EXERCISE - If pictures appear among the lines below, leave them out while you return exactly the lines from the one with "Click the gear" through the one with "Task: Open the Markets tab".

ENTRIES SHOWN -
+ + + +

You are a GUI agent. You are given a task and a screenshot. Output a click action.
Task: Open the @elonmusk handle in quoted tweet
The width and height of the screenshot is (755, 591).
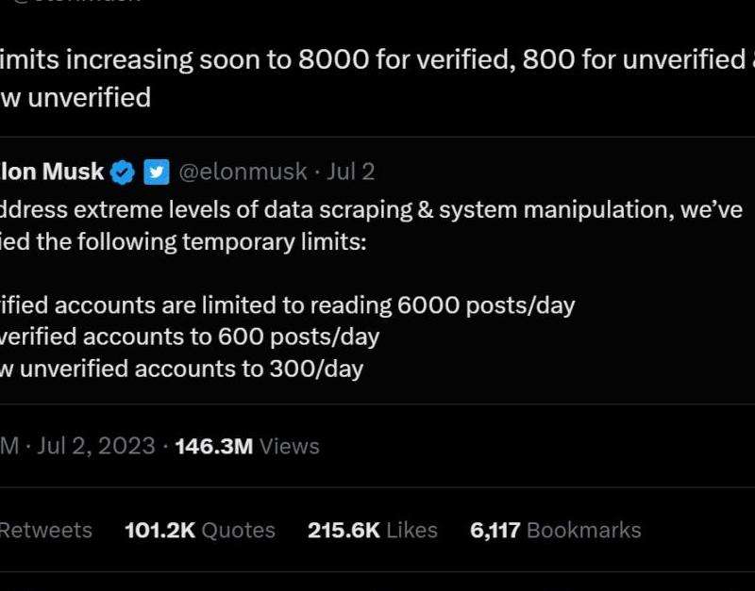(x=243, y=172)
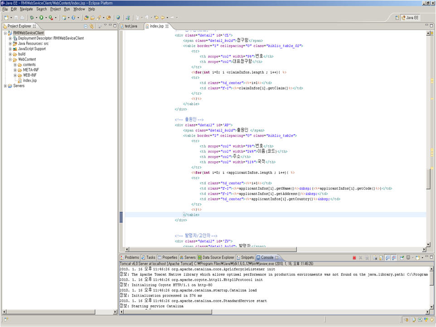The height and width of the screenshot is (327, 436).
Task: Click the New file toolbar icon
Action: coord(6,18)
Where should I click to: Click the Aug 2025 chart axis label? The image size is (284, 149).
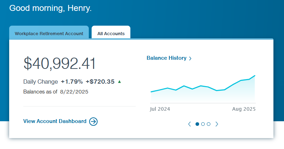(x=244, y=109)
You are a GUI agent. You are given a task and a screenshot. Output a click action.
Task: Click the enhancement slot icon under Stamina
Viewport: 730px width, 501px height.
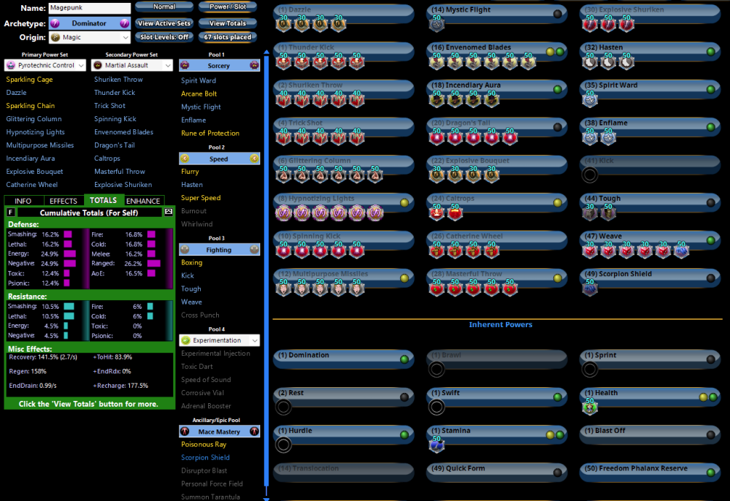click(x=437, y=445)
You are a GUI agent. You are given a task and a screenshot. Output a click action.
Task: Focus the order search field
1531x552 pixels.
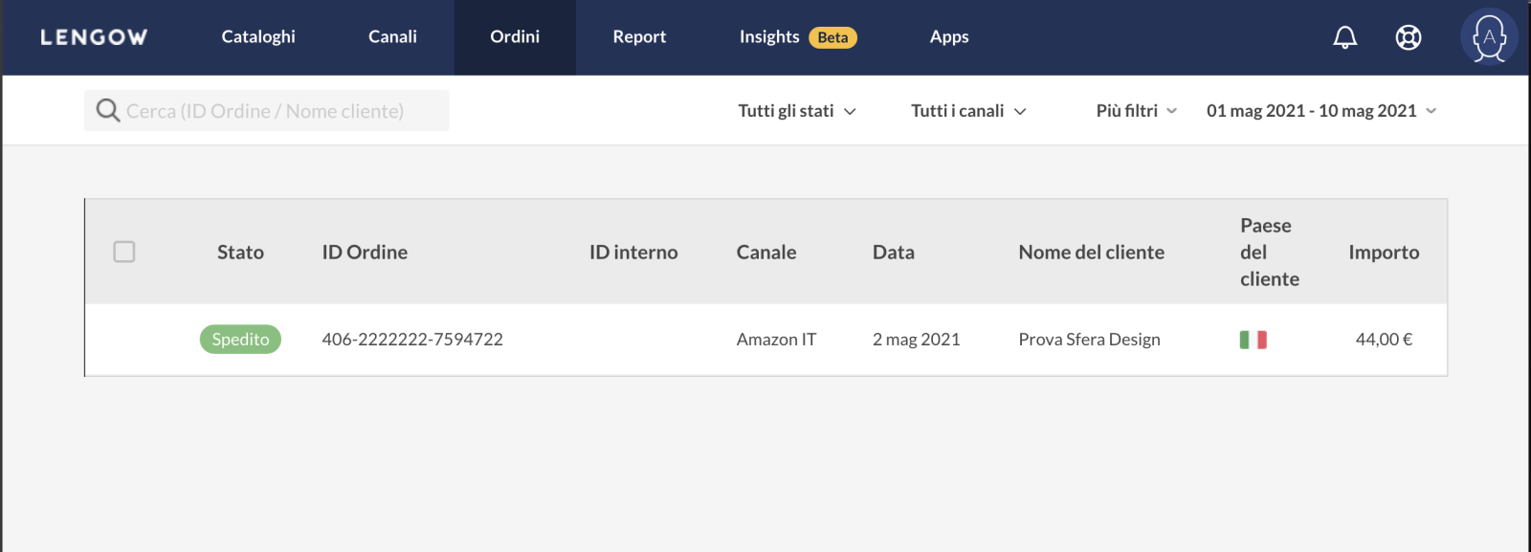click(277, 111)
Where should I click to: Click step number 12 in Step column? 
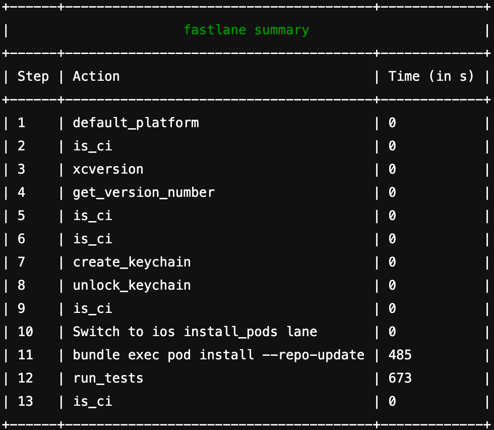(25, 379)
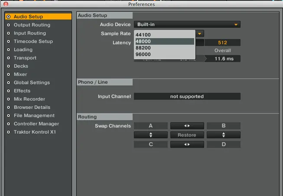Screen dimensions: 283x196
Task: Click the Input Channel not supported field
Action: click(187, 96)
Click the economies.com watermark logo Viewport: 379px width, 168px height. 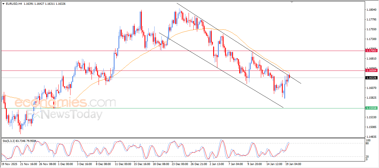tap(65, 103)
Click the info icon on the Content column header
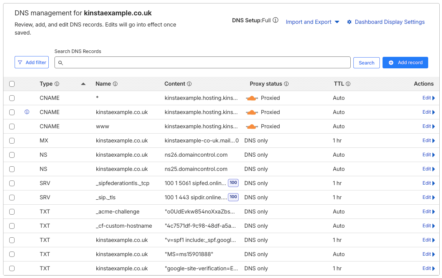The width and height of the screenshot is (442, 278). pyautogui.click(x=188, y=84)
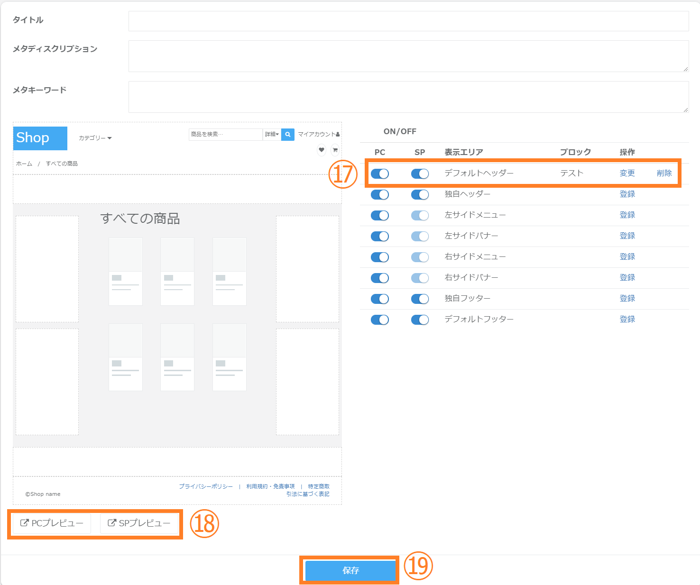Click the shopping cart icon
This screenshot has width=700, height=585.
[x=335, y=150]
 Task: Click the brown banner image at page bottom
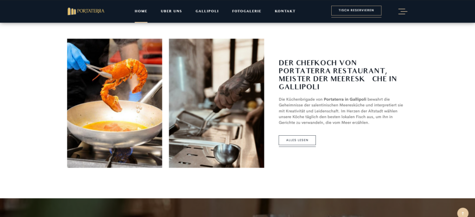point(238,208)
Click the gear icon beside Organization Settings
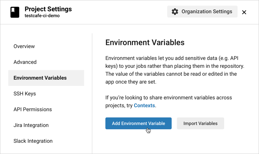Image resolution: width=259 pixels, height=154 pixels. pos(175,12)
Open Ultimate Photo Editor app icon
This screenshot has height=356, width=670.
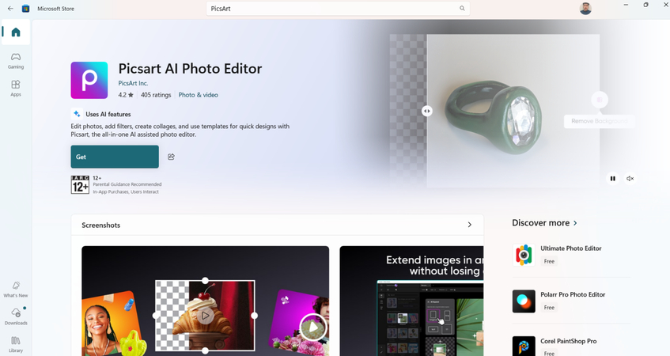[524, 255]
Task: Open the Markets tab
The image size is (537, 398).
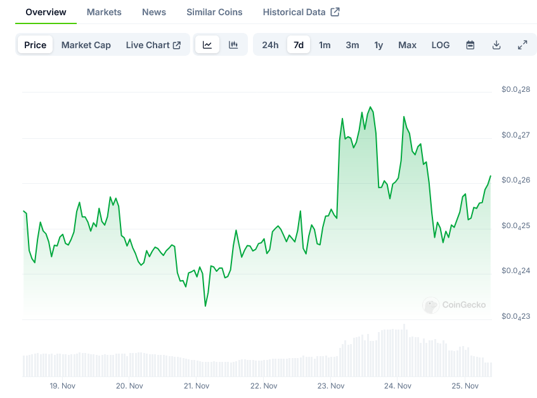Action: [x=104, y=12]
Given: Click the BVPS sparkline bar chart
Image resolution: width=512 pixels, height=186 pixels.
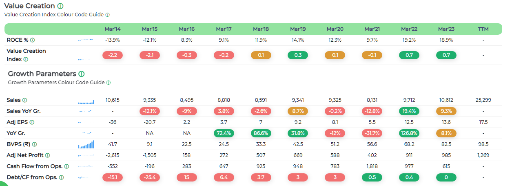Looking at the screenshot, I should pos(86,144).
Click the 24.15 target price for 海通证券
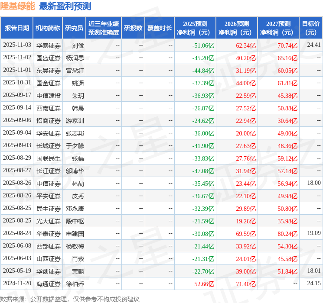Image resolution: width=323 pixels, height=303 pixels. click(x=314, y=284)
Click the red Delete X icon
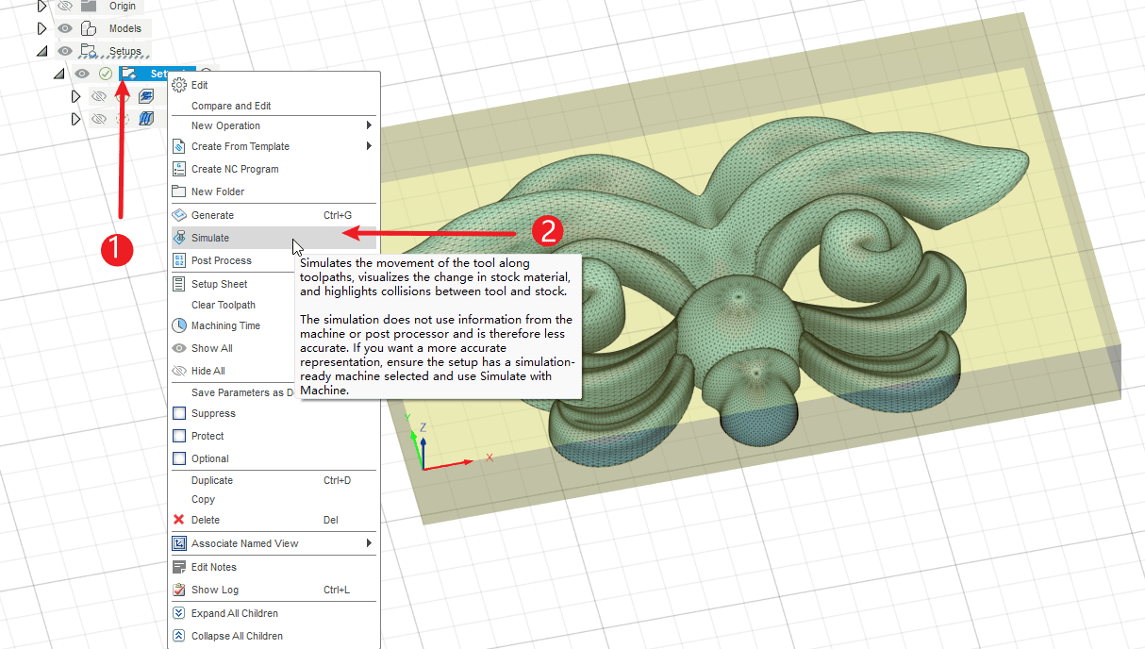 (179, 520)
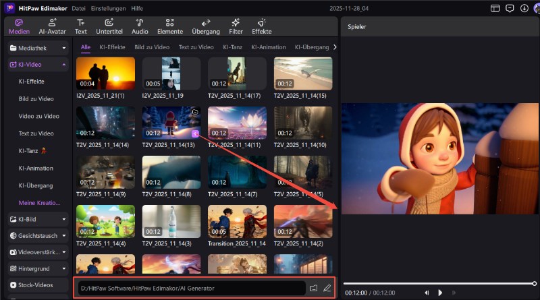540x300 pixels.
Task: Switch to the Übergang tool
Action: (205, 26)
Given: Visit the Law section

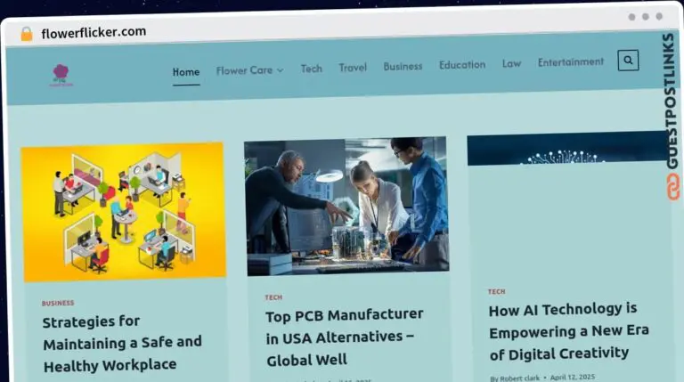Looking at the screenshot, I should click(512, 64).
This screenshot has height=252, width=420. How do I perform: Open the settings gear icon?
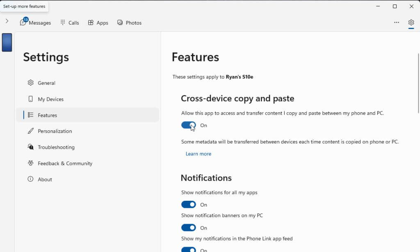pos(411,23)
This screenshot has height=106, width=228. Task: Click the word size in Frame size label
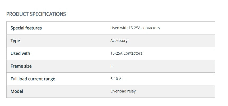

+ + + +

WRITTEN RESPONSE -
Click the gear icon beside Organization Settings
Image resolution: width=259 pixels, height=154 pixels. pos(175,12)
Open Ultimate Photo Editor app icon
This screenshot has height=356, width=670.
[524, 255]
Task: Open the Markets tab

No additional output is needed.